Health

WHO declares monkeypox public health emergency of international concern

WHO Director-General Tedros Adhanom Ghebreyesus overruled a committee of experts who could not come to a consensus  

 
By Taran Deol
Published: Saturday 23 July 2022
Tedros Adhanom Ghebreyesus addresses the press conference by WHO to declare monkeypox a public health emergency of international concern
Tedros Adhanom Ghebreyesus addresses the press conference by WHO to declare monkeypox a public health emergency of international concern Tedros Adhanom Ghebreyesus addresses the press conference by WHO to declare monkeypox a public health emergency of international concern

The World Health Organization’s Director-General Tedros Adhanom Ghebreyesus declared monkeypox a public health emergency of international concern (PHEIC) July 23, 2022.

PHEIC is the highest level of alert the global health body can issue. Only polio and SARS-CoV-2 were ongoing PHEIC prior to monkeypox. Ghebreyesus overruled a committee of experts who could not come to a consensus, to reach the decision.

The WHO reconvened for a second time July 21, 2022, as cases crossed the 16,000-mark and deaths touched five globally. The first meeting was convened a month ago, when cases were a fifth of what are being recorded today.

Ghebreyesus said:

We have an outbreak that has spread around the world rapidly, through new modes of transmission, about which we understand too little and which meets the criteria in the International Health Regulations. 
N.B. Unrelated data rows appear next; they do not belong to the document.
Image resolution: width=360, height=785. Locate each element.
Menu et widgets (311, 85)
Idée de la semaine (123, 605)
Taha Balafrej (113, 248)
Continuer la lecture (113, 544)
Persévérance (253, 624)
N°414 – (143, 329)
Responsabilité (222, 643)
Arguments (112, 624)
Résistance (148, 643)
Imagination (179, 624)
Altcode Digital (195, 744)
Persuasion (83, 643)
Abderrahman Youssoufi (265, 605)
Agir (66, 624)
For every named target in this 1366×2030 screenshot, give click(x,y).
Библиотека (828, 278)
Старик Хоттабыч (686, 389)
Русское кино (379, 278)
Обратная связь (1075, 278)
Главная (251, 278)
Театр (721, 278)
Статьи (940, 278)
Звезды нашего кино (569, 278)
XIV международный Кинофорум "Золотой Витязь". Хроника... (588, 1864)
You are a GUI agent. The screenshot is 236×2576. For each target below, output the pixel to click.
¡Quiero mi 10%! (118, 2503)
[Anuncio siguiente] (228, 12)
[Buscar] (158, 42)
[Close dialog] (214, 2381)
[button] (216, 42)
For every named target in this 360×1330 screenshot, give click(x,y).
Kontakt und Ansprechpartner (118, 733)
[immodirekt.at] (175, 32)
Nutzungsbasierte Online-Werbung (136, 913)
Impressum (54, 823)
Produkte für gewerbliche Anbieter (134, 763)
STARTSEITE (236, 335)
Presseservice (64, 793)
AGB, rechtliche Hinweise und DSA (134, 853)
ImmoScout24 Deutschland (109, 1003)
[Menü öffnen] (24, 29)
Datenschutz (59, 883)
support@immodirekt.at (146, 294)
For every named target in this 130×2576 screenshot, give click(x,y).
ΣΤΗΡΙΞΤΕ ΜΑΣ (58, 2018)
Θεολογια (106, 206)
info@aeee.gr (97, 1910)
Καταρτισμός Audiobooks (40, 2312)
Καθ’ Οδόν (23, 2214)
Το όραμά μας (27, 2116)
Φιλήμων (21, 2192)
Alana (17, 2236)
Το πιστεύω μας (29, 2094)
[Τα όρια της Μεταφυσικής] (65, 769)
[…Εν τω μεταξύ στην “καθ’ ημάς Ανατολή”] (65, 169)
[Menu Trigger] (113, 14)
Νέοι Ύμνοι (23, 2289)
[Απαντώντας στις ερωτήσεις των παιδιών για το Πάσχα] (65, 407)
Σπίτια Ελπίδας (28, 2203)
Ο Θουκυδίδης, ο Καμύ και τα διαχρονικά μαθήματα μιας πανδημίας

The global health body has assessed the risk of monkeypox to be moderate across the world except in the European region, where it is a high risk. While there is international spread of the disease, risk of interference with international traffic remains low for the moment, the WHO noted.

Ghebreyesus underlined five factors that influenced the decision:

  1. Information provided by countries
  2. The three fulfilled criteria for declaring a PHEIC under the International Health Regulations
  3. Advice of the Emergency Committee
  4. Scientific principles and evidence which remains unclear
  5. The risk to human health 

The process and path of declaring any PHEIC has been criticised earlier where experts believe a binary answer to such a question is not the solution and a graded answer is needed.

Ghebreyesus addressed the lack of consensus and underlined that member countries were mulling ways to make it more effective. “This process demonstrates once again that this vital tool needs to be sharpened to make it more effective,” he said.

Monkeypox will now be on the radar of several national leaders to be on the lookout for. The decision to declare it as a PHEIC also opens up avenues for new funding. The WHO can make recommendations for countries which are not binding but if countries stray from it, they must show scientific reason for doing so.